Tutorials
Tutorial 2: Visualizing structural details in the M2 receptor network
In this tutorial, we revisit the M2 receptor from tutorial 1 and show more ways to explore the interaction network. We will split interactions into polar and hydrophobic components, trace residue interactions to the contributing atoms and link the network to a structure viewer for a 3D representation.
Input data
As in the first tutorial, we use the PDB structure 4mqt to generate a network. However, in order to split between polar and hydrophobic contacts, we need to change the import procedure. Click the 'Import network' button in the SenseNet tab. Make sure to select 'PDB structure contacts' in the dropdown menu, then select the path of the 4qmt PDB file. Note that we can give an atom mask and select an interaction type. The default atom mask '.*' selects atoms with any atom name except hydrogens. You can enter any mask that is a valid Java regular expression. We want to use carbon - carbon contacts for the hydrophobic part, so we need to enter 'C.*' as atom mask (without quotes). To load polar contacts as well, we have to add another import panel. Click on the '+' button on the right of the current panel. On the new import panel, load the same PDB file and enter 'O.|N.|CL.*' as the atom mask. This will select any atoms with names starting with 'O', 'N' or 'CL'. Enter 'polar' (or something similar) as interaction type. Finally, click 'OK' to load the network.

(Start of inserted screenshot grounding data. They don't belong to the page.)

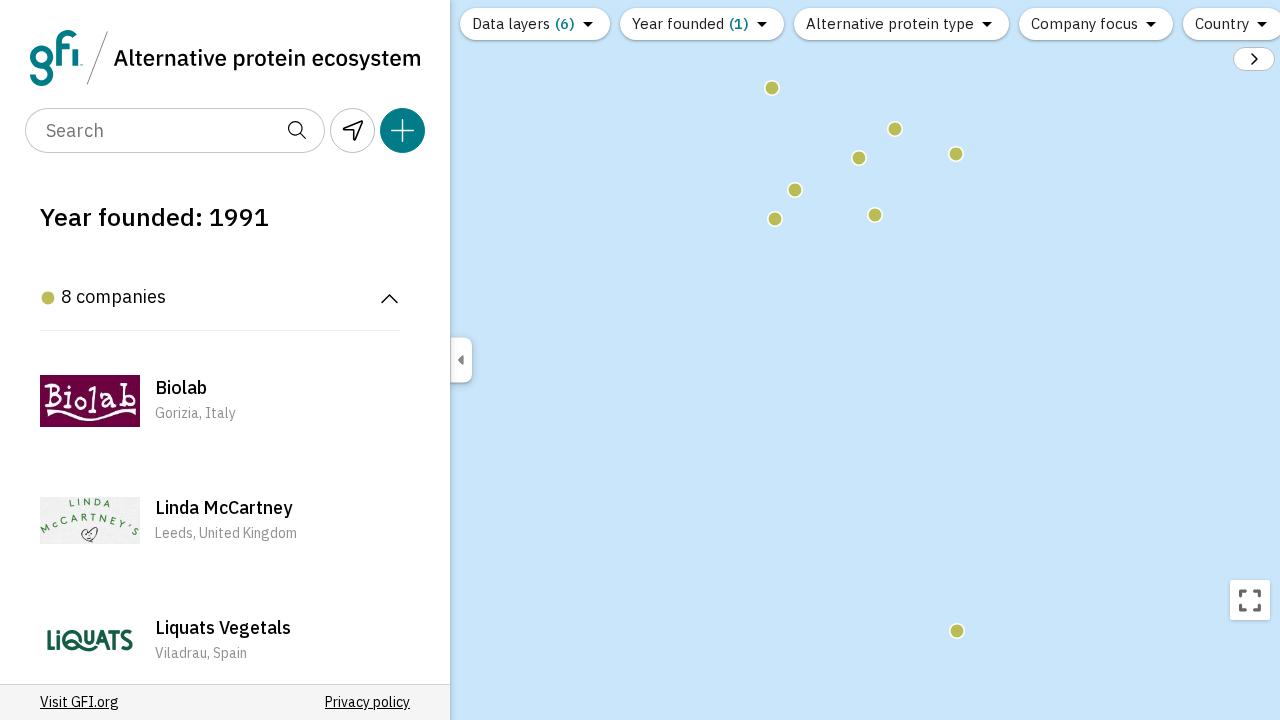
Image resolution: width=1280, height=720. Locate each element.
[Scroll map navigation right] (1254, 59)
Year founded (690, 23)
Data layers (523, 23)
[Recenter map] (1250, 600)
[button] (220, 401)
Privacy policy (367, 702)
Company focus (1084, 23)
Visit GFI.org (79, 702)
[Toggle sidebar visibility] (461, 360)
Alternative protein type (890, 23)
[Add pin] (402, 130)
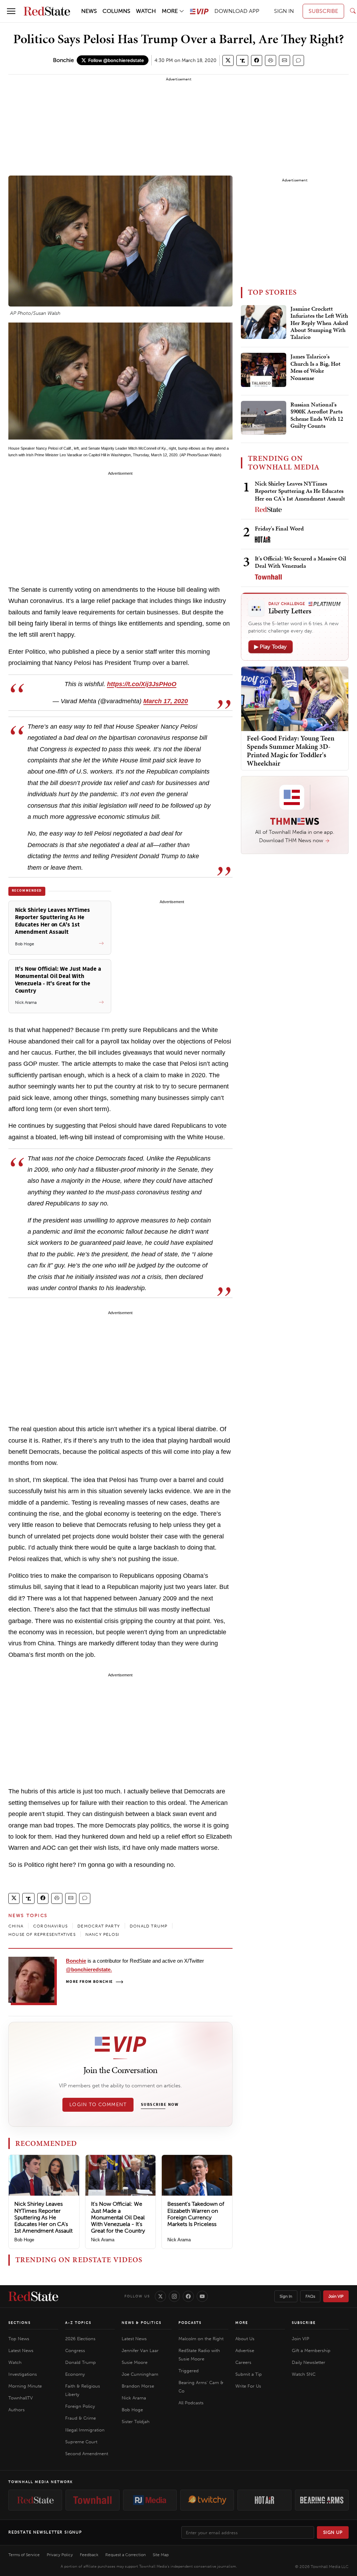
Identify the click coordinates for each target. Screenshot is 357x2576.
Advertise (244, 2350)
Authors (16, 2409)
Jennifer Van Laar (140, 2350)
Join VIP (335, 2296)
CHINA (15, 1926)
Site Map (161, 2554)
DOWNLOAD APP (236, 11)
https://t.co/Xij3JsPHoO (141, 684)
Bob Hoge (24, 2239)
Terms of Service (24, 2554)
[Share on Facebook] (256, 60)
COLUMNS (116, 11)
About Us (245, 2338)
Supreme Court (81, 2441)
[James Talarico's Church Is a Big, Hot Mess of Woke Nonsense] (263, 370)
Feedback (89, 2554)
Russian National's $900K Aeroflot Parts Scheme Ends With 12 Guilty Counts (316, 415)
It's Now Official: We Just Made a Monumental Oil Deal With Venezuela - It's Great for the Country (118, 2217)
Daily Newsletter (308, 2362)
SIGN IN (284, 11)
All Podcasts (191, 2402)
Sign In (286, 2296)
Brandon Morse (138, 2386)
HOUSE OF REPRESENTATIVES (42, 1934)
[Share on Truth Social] (242, 60)
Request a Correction (125, 2554)
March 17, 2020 (165, 701)
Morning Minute (25, 2386)
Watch (15, 2362)
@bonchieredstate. (89, 1969)
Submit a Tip (248, 2374)
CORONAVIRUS (50, 1926)
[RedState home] (33, 2296)
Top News (18, 2338)
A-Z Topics (78, 2323)
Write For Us (248, 2386)
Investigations (22, 2374)
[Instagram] (174, 2296)
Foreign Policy (80, 2406)
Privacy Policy (60, 2554)
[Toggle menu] (11, 11)
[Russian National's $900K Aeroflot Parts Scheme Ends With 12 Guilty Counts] (263, 418)
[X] (160, 2296)
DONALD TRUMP (148, 1926)
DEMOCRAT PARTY (98, 1926)
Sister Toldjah (136, 2421)
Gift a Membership (311, 2350)
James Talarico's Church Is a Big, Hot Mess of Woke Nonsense (315, 367)
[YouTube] (202, 2296)
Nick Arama (102, 2239)
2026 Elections (80, 2338)
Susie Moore (134, 2362)
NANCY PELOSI (102, 1934)
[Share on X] (228, 60)
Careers (243, 2362)
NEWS (89, 11)
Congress (75, 2350)
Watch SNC (304, 2374)
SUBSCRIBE (323, 11)
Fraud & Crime (80, 2418)
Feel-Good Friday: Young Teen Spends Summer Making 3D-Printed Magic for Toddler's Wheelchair (290, 750)
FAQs (310, 2296)
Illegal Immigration (85, 2430)
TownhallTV (20, 2397)
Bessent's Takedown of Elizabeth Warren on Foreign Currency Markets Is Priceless (195, 2214)
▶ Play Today (270, 646)
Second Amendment (86, 2453)
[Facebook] (188, 2296)
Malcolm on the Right (200, 2338)
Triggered (188, 2370)
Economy (75, 2374)
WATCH (146, 11)
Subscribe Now (159, 2105)
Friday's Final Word (279, 528)
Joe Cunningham (140, 2374)
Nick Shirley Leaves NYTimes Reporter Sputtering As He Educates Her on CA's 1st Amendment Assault (43, 2217)
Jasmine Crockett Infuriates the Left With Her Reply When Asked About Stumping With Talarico (319, 323)
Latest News (20, 2350)
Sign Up (333, 2532)
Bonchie (63, 60)
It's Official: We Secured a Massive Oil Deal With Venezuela (300, 562)
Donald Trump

Adjusting the network style
If you are using the same session as in tutorial 1, you can select the 'Style' panel to select your previously created style. If the old style is not available, follow the steps from tutorial 1 to color the IXO ligand node red and the 2CU ligand node green. You might notice that some nodes are connected by more edges than one - this is the case when both polar and carbon contacts exist within the structure. Your network should appear as a mix of solid edges (carbon contacts) and dashed lines (polar contacts). If the nodes cluster too close together, try lowering the layout spring coefficient to 1E-5 (Top menu 'Layout - Settings... - Prefuse Force Directed Layout - Default Spring Coefficient).
Visualizing structure
As networks become more complex, it gets harder to build a structural intuition from them. Linking the network to a 3D structure viewer can help keep track of where the nodes and edges are actually located. Please refer to the manual for more information on setting up the viewers. Change to the 'SenseNet' tab and scroll down to the 'Structure visualization' panel. Click 'Connect viewer'. Select one of the viewer options and click 'OK'. The viewer should start shortly - if you get an error, please refer to the manual for troubleshooting hints. On the 'Structure Visualization' panel, click 'Link network'. At the 'Structure File' entry, select the PDB file and click 'OK'. Your PDB structure should now appear in the graphics window of your viewer. Any selection you make in the network will cause the viewer to highlight the residues and interactions you selected. Try selecting a few residues and edges. You can also select multiple objects at once by holding the 'SHIFT' key.
Analysing the binding site network
Until now, we have investigated the network at the residue level. However, in some cases it is useful to have access to the individiual atoms. Thus, SenseNet allows us to freely expand a residue node into its individual atoms and vice versa. As an example, we will analyse the binding mode of the 2CU ligand.
First, go to the Network tab and select the original network that you imported. Make sure to not use any of the subnetworks you created, as we could miss interactions. Then, select the 2CU node. In order to select all neighbors of this node, press 'CTRL+6' (alternatively: Select/Nodes/First Neighbors of Selected Nodes/Undirected). Press CTRL+N to create a new subnetwork from your selection (alternative: Click 'File - New - Network - From selected nodes,all edges'). Once you have a new subnetwork containing only the 2CU node and its neighbors, double click on the 2CU node. The node will be replaced by a set of individual nodes, each representing one ligand atom. Press F5 to adjust the layout. You can see some features of the binding pocket: There is a large central patch of interconnected residues containing TRP-422, ASN-410, TYR-426 and TYR-80. TYR-177 and TRP-422 sandwich the ligand from two sides. Supporting interactions are established by ASN-419, TYR-83, PHE-181 and ALA-414. Four of the eight polar ligand atoms are in range for polar contacts with the protein. You can click on the edges to see the specific interactions displayed in the structure viewer.
Concluding remarks
In this tutorial, we introduced structural analysis techniques based on different interaction types, atom level networks and 3D visualization. You are now ready to start analysing structures on your own and experiment with methods to gather insights from the network.